## Task inputs
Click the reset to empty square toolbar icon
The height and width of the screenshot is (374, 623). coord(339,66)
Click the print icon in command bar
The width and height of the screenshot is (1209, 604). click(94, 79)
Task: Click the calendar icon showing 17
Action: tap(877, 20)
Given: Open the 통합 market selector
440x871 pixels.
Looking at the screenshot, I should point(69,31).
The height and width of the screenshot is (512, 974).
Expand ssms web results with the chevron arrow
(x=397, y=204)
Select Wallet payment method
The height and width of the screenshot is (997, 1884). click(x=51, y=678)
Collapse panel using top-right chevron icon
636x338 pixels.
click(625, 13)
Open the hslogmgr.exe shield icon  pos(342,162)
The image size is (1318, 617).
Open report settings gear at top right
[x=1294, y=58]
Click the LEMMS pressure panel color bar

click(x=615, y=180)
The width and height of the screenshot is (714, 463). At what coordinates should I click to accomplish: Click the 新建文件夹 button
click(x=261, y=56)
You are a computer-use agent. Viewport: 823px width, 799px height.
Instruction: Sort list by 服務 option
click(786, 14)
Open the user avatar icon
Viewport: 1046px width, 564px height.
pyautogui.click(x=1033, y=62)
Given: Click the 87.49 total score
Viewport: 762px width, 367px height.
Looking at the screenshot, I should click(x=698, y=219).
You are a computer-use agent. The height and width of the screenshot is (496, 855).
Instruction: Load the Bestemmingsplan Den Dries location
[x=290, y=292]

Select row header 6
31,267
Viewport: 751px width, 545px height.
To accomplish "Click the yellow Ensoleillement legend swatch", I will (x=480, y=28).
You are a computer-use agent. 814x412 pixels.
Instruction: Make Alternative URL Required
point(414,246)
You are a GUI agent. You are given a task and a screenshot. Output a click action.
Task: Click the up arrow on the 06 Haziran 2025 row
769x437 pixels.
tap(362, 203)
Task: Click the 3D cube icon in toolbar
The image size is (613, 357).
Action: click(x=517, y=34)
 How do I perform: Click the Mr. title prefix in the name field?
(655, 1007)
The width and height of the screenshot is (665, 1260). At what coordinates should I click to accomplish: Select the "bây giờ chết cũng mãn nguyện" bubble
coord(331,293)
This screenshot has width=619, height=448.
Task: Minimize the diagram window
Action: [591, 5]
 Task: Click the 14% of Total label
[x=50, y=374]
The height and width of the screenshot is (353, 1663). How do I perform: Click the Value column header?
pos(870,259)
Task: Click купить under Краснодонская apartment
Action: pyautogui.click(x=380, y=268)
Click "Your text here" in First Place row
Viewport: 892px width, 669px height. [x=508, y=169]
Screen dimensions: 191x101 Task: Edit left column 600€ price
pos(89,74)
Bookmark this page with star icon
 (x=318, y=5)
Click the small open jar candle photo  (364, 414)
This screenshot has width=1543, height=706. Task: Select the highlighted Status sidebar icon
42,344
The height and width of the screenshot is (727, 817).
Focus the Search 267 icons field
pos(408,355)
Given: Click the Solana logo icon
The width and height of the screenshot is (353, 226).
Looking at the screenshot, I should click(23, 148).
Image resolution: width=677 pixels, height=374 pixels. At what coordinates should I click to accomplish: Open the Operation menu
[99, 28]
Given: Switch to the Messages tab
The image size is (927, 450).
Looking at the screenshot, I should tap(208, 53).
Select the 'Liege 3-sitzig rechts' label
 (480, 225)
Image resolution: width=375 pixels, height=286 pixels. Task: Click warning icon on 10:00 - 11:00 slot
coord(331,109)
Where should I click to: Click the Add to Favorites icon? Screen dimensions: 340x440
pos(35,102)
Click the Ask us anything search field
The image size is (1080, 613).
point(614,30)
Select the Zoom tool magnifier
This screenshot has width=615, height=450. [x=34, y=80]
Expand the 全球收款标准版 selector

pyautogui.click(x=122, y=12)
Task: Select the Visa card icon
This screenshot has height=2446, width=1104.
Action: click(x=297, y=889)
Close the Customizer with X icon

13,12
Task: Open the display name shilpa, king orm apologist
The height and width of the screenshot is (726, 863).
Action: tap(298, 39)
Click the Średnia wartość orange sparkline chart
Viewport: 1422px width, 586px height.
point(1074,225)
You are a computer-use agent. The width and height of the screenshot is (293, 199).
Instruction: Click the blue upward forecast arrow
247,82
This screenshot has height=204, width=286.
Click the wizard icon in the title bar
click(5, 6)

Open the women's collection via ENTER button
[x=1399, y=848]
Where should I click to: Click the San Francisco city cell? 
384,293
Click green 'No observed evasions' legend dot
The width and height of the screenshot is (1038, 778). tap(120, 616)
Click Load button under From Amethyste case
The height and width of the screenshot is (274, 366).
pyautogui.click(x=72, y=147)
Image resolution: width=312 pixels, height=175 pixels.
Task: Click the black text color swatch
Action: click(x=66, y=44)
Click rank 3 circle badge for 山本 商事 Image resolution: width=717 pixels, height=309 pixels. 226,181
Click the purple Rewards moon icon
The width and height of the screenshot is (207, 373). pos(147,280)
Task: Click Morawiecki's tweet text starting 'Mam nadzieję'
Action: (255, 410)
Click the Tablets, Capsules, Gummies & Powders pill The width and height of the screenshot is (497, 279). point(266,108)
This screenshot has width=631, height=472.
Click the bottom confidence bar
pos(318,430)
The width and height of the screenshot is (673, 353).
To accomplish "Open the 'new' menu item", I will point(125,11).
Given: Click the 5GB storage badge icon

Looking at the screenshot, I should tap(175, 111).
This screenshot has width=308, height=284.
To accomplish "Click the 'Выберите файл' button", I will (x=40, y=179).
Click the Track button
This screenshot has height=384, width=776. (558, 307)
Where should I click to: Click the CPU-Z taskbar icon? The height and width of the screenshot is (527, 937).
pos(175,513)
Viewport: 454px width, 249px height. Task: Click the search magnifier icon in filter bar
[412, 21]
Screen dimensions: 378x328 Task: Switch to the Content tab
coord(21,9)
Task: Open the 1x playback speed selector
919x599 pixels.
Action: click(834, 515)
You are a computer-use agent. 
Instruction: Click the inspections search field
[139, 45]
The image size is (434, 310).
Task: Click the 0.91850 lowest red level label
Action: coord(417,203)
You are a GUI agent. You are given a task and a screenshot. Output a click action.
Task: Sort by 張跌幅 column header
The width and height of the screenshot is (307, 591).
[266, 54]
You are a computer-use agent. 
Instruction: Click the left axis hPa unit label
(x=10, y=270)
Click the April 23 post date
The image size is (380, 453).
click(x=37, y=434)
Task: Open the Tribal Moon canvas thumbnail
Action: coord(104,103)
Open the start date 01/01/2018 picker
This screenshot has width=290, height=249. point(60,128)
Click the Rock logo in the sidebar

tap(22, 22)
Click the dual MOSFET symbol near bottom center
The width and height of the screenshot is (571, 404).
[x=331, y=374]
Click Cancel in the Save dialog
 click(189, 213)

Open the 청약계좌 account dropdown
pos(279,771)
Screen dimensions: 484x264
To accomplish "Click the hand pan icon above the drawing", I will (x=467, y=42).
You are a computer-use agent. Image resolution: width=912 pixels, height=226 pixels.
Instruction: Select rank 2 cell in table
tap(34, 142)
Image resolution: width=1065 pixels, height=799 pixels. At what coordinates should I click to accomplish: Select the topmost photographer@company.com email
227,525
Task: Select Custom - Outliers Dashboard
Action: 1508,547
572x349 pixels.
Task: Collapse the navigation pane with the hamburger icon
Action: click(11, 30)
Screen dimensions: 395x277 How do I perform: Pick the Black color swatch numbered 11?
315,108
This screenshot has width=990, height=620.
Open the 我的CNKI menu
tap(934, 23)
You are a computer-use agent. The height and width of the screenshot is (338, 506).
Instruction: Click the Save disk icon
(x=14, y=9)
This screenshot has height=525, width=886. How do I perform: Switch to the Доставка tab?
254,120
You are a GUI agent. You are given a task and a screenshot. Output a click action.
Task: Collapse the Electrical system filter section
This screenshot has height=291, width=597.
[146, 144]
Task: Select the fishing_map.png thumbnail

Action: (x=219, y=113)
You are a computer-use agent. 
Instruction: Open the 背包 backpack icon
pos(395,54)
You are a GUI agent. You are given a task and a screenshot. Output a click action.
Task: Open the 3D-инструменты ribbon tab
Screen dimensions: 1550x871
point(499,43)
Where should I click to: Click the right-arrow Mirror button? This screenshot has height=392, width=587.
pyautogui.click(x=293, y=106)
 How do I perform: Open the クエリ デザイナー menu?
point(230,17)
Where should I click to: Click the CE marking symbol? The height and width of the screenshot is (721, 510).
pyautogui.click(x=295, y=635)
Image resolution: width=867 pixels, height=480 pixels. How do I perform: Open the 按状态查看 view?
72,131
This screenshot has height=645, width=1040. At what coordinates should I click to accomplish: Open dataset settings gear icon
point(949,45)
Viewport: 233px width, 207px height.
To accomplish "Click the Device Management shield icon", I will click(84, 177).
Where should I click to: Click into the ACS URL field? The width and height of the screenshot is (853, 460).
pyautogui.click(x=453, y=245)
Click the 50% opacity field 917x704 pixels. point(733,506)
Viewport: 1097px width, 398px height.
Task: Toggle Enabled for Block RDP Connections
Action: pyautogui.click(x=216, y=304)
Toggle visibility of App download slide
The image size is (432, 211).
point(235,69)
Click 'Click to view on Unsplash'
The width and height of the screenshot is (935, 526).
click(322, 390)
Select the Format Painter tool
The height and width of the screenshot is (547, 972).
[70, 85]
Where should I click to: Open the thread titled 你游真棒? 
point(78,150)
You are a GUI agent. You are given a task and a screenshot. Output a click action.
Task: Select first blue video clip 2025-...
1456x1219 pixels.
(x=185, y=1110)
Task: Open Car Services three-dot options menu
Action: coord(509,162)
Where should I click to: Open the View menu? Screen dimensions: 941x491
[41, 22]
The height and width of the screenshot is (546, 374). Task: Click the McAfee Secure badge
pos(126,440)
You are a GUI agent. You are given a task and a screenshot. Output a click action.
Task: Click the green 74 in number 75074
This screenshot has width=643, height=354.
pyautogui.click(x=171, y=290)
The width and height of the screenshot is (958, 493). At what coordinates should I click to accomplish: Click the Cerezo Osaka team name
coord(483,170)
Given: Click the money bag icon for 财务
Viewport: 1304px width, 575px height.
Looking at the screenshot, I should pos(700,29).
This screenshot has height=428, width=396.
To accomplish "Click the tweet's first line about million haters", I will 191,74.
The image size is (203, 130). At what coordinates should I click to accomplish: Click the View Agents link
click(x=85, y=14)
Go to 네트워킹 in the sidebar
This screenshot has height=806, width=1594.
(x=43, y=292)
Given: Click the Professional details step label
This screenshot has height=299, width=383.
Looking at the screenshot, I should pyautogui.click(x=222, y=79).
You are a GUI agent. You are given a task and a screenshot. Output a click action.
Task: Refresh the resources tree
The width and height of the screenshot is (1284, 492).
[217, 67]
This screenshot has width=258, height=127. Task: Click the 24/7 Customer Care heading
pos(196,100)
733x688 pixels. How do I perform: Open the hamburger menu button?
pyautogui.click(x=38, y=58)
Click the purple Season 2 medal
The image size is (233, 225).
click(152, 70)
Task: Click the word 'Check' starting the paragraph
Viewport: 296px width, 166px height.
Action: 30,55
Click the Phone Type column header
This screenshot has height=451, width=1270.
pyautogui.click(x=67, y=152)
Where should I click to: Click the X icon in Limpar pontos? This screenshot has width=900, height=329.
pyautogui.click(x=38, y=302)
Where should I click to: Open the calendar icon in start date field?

## Your goal
Show every line of the listing that includes the word "shield".

## Expected output
Open the hslogmgr.exe shield icon  pos(342,162)
To accomplish "Click the Device Management shield icon", I will click(84, 177).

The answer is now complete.